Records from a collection
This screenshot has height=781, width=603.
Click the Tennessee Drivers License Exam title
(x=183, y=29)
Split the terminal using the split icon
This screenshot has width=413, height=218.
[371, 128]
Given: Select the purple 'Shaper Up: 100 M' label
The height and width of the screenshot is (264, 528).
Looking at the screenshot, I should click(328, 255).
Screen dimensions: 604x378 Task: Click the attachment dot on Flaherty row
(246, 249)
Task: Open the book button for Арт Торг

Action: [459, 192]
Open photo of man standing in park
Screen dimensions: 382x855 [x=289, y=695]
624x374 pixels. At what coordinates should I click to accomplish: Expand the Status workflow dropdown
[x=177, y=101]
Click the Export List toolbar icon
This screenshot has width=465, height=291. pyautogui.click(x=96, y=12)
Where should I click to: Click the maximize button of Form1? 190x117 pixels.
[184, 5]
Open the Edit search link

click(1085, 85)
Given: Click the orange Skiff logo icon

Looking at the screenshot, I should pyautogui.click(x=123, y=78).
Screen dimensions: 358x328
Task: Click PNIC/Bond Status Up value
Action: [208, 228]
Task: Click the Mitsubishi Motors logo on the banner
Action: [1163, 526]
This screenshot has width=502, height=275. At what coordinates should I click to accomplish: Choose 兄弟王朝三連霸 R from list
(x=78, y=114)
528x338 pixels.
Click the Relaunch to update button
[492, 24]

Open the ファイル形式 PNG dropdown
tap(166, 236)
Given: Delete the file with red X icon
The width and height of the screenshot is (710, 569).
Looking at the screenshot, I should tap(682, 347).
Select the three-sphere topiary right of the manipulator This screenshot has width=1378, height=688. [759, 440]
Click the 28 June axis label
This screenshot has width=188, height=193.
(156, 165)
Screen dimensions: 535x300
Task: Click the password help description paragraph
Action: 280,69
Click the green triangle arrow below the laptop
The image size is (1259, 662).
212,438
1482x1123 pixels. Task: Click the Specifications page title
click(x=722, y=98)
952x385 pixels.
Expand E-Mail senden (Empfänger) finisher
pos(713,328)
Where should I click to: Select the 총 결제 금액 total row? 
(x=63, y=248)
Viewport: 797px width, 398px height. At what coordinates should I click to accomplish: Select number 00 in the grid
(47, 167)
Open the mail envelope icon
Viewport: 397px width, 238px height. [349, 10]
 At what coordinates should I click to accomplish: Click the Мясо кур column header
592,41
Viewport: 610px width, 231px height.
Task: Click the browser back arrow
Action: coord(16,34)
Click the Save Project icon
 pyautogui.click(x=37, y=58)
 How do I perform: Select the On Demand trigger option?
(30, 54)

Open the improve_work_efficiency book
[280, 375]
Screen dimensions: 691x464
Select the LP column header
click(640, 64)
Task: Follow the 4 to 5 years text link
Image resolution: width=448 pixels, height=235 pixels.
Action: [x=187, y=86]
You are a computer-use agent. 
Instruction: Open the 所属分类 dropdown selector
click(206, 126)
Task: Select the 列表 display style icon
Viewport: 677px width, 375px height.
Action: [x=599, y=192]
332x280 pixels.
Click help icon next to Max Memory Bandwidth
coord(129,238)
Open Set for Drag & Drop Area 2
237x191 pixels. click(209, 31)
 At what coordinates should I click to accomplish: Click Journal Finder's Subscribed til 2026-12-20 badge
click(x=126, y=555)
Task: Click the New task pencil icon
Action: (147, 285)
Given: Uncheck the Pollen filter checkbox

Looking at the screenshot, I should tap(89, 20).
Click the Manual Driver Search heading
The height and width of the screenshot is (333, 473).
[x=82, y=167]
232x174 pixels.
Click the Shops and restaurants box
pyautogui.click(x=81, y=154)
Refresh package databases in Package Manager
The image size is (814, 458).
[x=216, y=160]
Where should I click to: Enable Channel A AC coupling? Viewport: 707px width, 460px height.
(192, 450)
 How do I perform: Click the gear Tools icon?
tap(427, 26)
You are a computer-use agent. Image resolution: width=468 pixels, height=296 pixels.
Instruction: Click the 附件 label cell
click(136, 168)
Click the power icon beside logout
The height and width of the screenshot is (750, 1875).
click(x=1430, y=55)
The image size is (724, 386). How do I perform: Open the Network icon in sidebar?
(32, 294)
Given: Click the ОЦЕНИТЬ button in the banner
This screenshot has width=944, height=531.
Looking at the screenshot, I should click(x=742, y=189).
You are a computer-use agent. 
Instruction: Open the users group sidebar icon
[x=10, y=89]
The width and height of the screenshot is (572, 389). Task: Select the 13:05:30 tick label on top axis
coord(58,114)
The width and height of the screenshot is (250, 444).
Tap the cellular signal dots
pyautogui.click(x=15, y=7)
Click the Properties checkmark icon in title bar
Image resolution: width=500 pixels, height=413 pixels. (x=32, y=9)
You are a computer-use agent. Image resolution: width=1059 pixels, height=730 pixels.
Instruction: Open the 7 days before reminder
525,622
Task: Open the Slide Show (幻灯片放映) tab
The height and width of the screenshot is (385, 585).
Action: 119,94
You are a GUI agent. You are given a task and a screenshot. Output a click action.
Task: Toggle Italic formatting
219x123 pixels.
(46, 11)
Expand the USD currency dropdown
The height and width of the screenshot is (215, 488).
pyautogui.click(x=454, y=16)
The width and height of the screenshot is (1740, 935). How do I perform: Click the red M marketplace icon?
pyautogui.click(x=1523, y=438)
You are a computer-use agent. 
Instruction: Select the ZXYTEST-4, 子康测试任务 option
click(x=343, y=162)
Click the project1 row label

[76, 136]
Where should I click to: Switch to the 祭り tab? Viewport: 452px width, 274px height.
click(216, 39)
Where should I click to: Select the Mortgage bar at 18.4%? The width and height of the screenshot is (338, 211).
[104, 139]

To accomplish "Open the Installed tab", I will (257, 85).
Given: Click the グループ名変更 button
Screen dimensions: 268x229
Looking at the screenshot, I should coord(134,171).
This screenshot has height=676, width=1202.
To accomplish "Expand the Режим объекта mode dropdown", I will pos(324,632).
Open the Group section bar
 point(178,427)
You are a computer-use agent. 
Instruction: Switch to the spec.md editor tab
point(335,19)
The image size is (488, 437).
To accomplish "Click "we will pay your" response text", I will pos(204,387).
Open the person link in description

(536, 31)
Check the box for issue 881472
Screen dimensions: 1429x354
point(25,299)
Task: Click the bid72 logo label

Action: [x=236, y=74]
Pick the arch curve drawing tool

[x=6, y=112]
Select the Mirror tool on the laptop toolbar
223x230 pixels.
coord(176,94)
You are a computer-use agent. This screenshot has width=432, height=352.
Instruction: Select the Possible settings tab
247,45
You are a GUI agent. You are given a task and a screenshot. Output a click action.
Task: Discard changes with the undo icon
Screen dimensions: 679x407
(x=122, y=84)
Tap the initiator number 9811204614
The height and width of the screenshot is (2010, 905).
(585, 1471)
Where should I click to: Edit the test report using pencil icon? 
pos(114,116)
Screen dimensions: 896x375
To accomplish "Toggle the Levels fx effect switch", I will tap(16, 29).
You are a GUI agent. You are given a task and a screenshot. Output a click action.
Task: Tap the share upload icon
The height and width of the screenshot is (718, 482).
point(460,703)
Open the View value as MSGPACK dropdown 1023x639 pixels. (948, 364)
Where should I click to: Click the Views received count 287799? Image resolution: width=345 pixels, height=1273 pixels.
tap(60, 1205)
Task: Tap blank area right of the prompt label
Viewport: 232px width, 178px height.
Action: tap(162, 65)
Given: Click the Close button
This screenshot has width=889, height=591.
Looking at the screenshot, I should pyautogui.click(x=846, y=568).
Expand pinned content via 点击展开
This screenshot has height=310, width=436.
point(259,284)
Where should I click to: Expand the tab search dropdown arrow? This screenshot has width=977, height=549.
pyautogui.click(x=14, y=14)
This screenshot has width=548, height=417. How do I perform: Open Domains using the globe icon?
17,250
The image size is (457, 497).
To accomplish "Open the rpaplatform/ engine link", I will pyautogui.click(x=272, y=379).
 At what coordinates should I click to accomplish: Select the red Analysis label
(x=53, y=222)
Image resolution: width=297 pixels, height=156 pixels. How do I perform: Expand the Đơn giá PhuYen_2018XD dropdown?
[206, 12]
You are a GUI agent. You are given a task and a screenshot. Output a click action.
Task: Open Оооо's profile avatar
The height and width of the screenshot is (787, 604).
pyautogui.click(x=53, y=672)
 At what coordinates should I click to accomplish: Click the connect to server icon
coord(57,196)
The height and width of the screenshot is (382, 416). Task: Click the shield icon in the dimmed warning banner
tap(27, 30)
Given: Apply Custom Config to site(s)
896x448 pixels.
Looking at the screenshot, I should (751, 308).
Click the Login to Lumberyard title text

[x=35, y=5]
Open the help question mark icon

ASSIGNED TASK: Which of the lines above hold the word "Toggle"? Copy each one.

RESULT FOR THIS TASK:
Task: Toggle Italic formatting
To accomplish "Toggle the Levels fx effect switch", I will tap(16, 29).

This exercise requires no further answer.